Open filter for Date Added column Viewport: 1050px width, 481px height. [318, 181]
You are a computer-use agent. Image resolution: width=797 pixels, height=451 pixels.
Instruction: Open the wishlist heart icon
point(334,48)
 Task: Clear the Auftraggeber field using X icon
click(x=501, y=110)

What this task involves ::
Reproduce all of the material above line for line, requests included, and move every coordinate in the answers up by 125. Leave all other numbers unchanged.

Solved problem ::
Open filter for Date Added column Viewport: 1050px width, 481px height. [443, 306]
You are a computer-use agent. Image resolution: width=797 pixels, height=451 pixels.
Instruction: Open the wishlist heart icon
point(459,173)
 Task: Clear the Auftraggeber field using X icon
click(x=626, y=235)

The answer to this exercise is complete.